======== The records

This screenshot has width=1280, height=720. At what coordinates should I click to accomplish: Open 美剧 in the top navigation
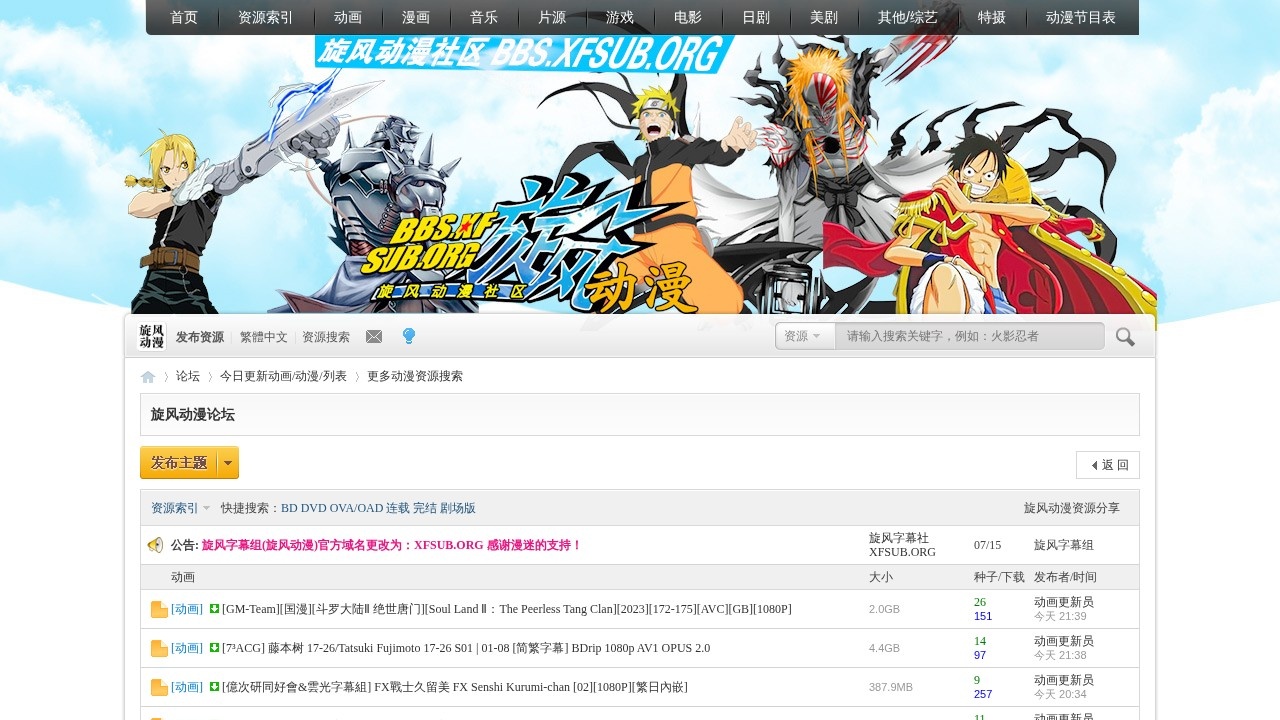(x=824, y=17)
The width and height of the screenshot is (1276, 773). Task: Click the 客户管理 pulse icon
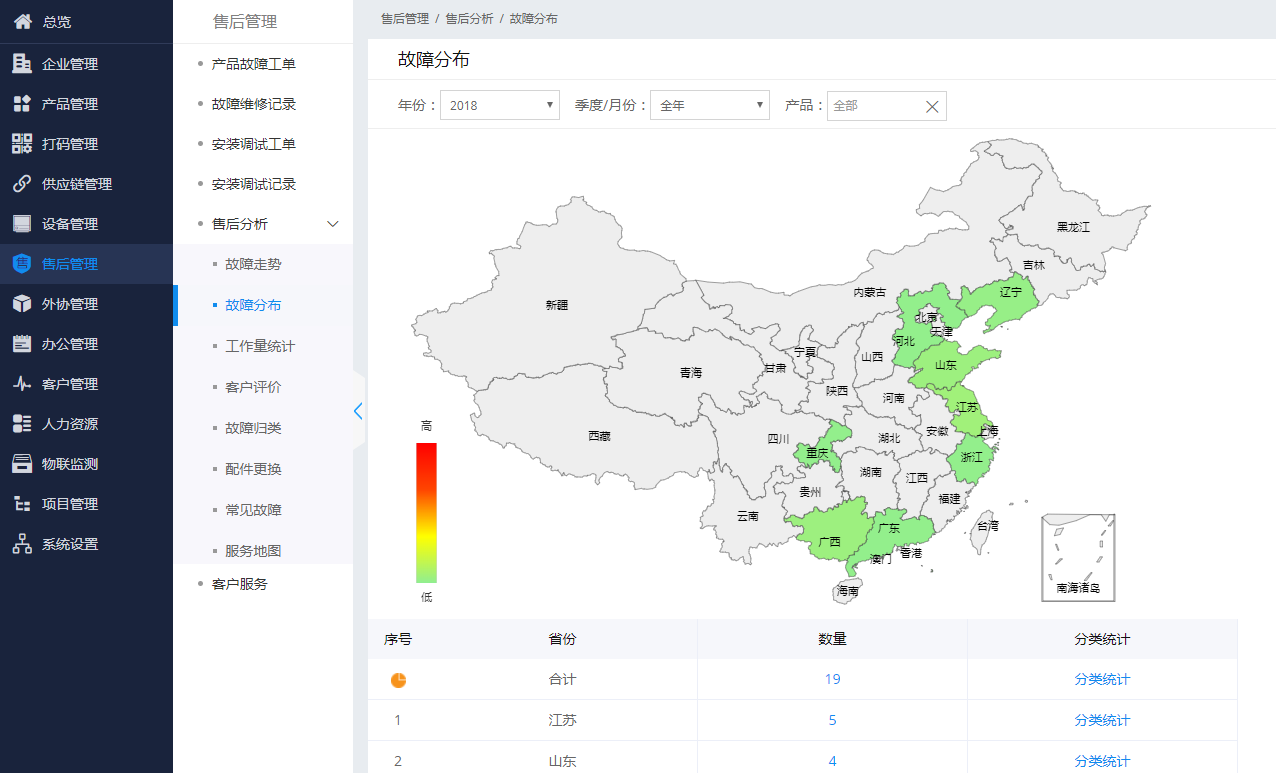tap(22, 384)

================
======== The records

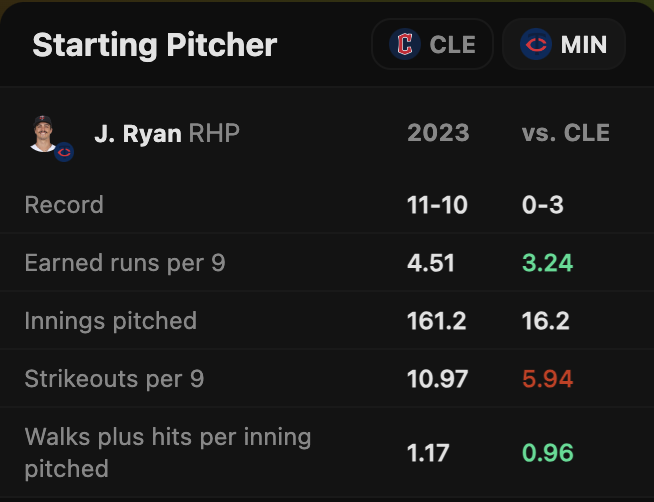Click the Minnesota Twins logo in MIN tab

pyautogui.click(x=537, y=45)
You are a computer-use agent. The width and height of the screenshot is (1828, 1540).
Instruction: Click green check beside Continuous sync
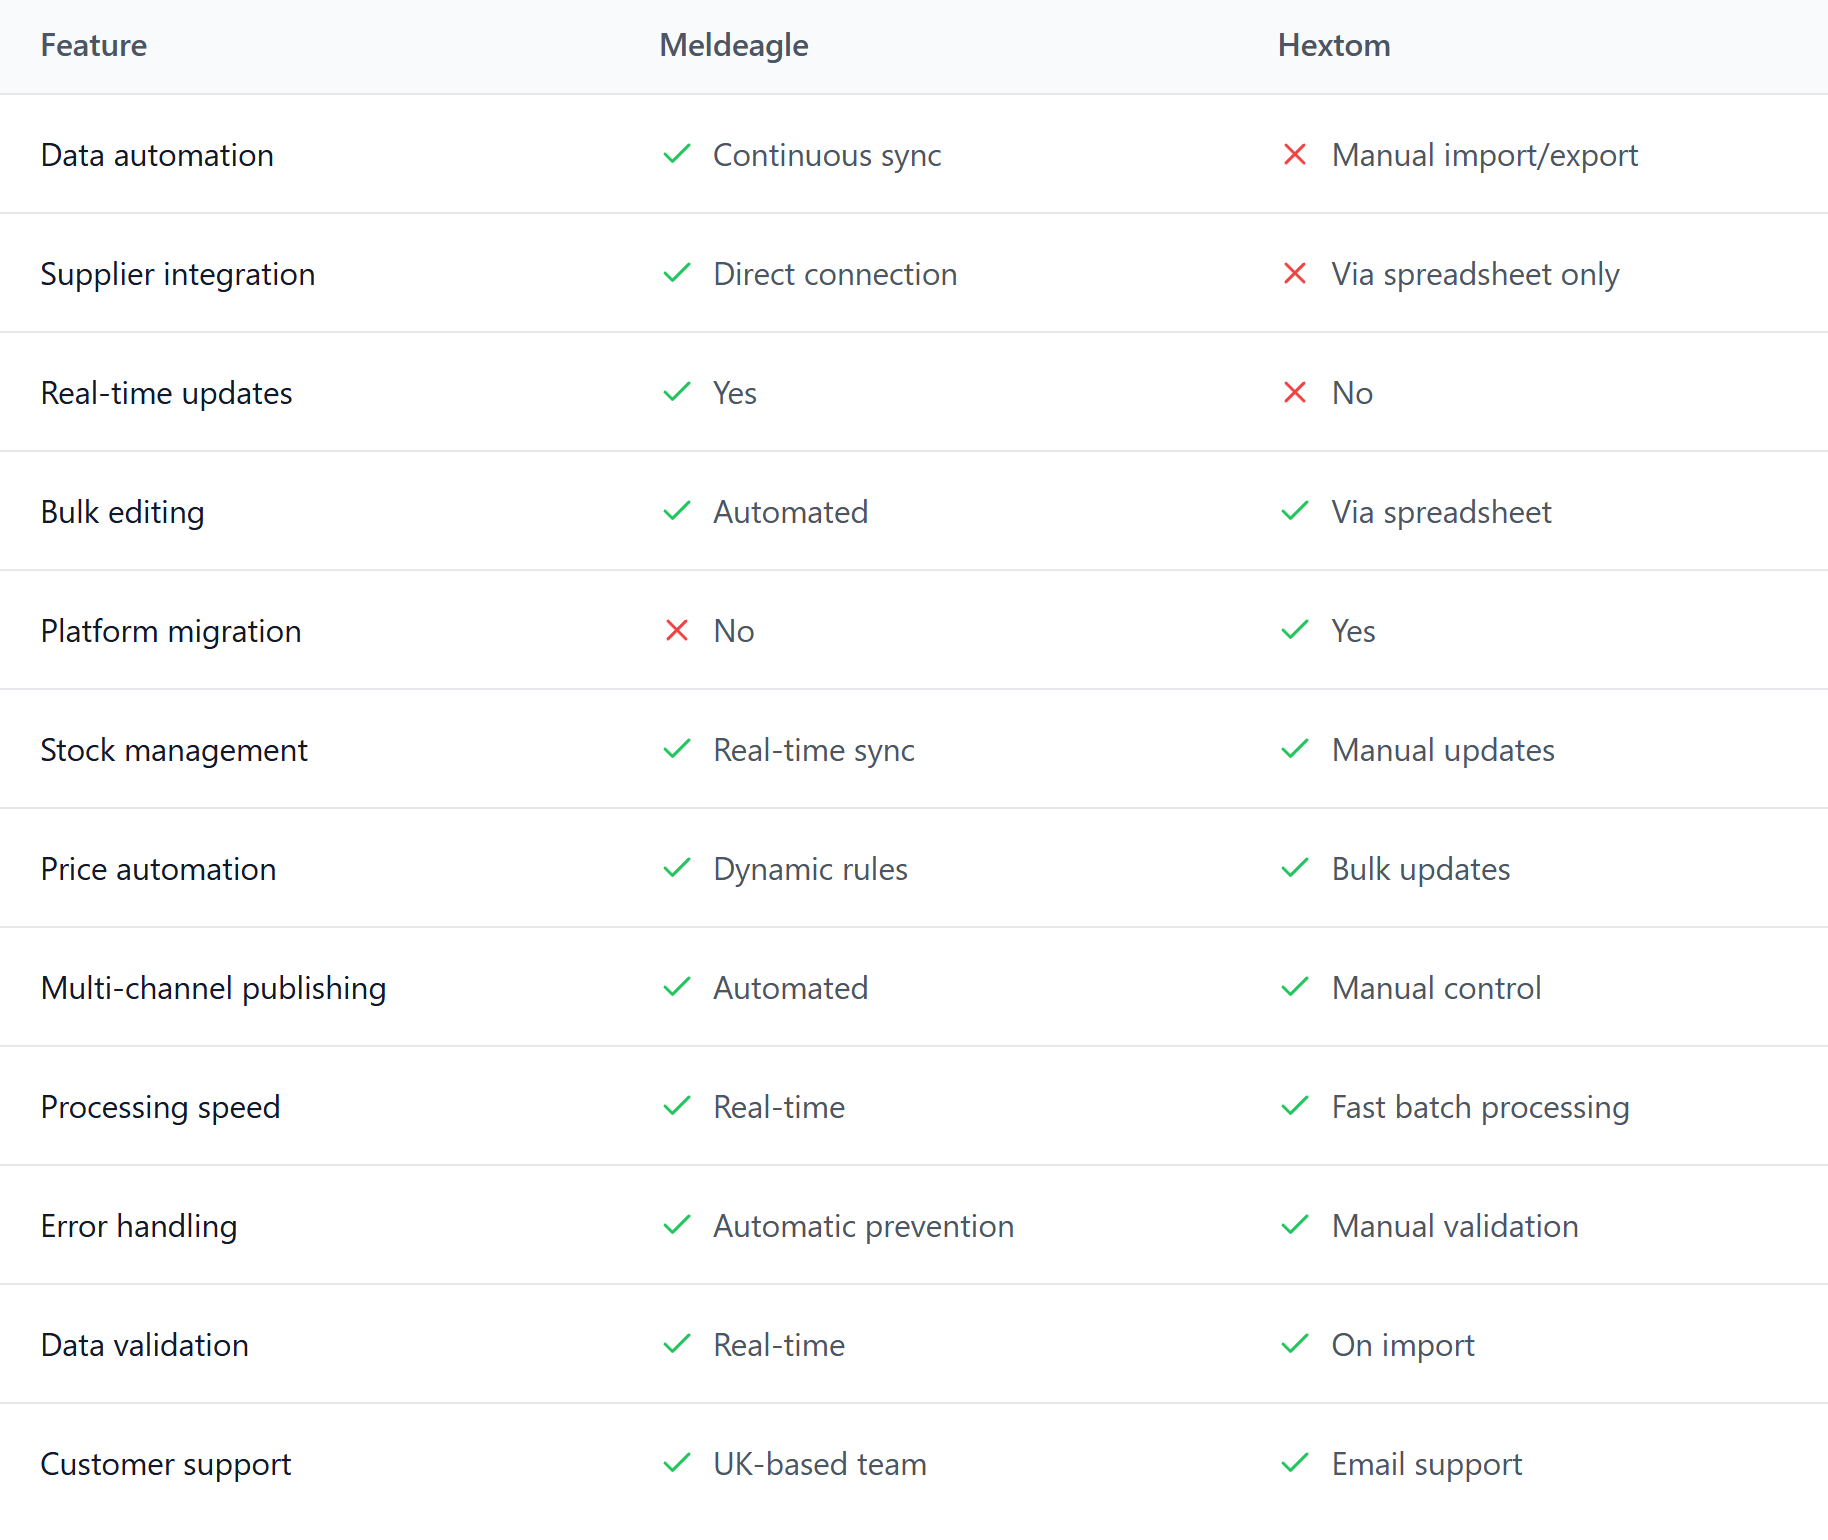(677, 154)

================

Challenge:
Put the lines from the line with "This screenshot has" to the line with "tap(22, 384)", both included, into a Markdown table with the columns No. and Line, one row for each line, leaving out blank lines and the pictures.

Reply to the exercise:
| No. | Line |
|---|---|
| 1 | This screenshot has width=1280, height=720. At what coordinates should I click to accomplish: Open 美剧 in the top navigation |
| 2 | (x=824, y=17) |
| 3 | The width and height of the screenshot is (1276, 773). Task: Click the 客户管理 pulse icon |
| 4 | tap(22, 384) |